Tension leaked from their stances; shoulders fell and swords lowered a fraction, yet no one quite released the hilt. Jared sensed the caution clinging like dust—healthy, he decided, but it could not linger. He moved through them, naming each face, stitching lines of acquaintance between two worlds with hurried gestures. The moment the words “High Immortal Realm” left his mouth, awe rippled outward like heat across summer stone.
Aurelian was first to bow, the rest folding after him in a rustle of armor and fabric. When the formalities exhausted what patience he had left, Jared leaned in, his voice low enough to keep the courtyard theirs. “Mr. Morse, your arrival was sudden… Does something press? And tell me, what do you know of Level Twelve now—of the Door of Reincarnation and the Malevolent Path Hall?”
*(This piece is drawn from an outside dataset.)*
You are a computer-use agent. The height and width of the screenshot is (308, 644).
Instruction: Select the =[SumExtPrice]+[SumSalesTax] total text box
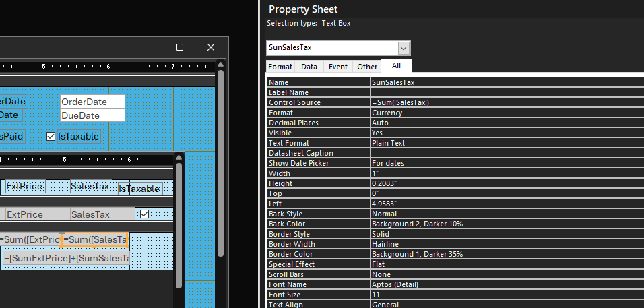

Sidney’s fingers threaded through his wife’s; the simple touch hardened his features into a warning. He motioned toward the benches scattered near the wall, inviting and commanding all at once. Jared followed, every muscle primed for news that would bruise. Once they settled, Sidney studied him anew, eyes grey as the robe draped around his shoulders. “That is precisely why I have come. Did I hear correctly? You intend to step into the Malevolent Path Hall?”
Jared did not flinch. “Yes.”
Sidney’s head moved in a slow refusal, each degree heavier than the last. “Set that thought aside, Mr. Chance. Until you reach the High Immortal Realm, master every force inside you, and unmask the Lord of Reincarnation, you must not gamble your life.”
Cold pricked along Jared’s spine. He tasted iron on his next breath. “You know who, what… the Lord of Reincarnation is?”
Silence clung to Sidney while he searched for words, thumb revolving over his wife’s knuckles. At last he said, “In chasing a way to return her soul, I walked hidden trails and once glimpsed a fraction of that Door’s truth… The Door is no child of this realm. Its birth reaches back to ages shrouded even from myth. The being behind it—call it the Lord—isn’t truly alive. Think of a rule given hunger, a vast malicious echo wearing thought.”
He paused, letting the weight hang. “Tell me, Jared, do you understand why that Door grants strength so freely?”
Memory flashed: the battlefield, rent stone, energy seeping like light through cracks, pouring into wounded fighters. “We absorbed what leaked from inside it,” Jared ventured.
Sidney’s answer fell quiet. “Yes… yet also no. That Door is carving a path of its own.”
Confusion rippled again; several voices overlapped, chasing meaning. “A path of its own?” someone echoed.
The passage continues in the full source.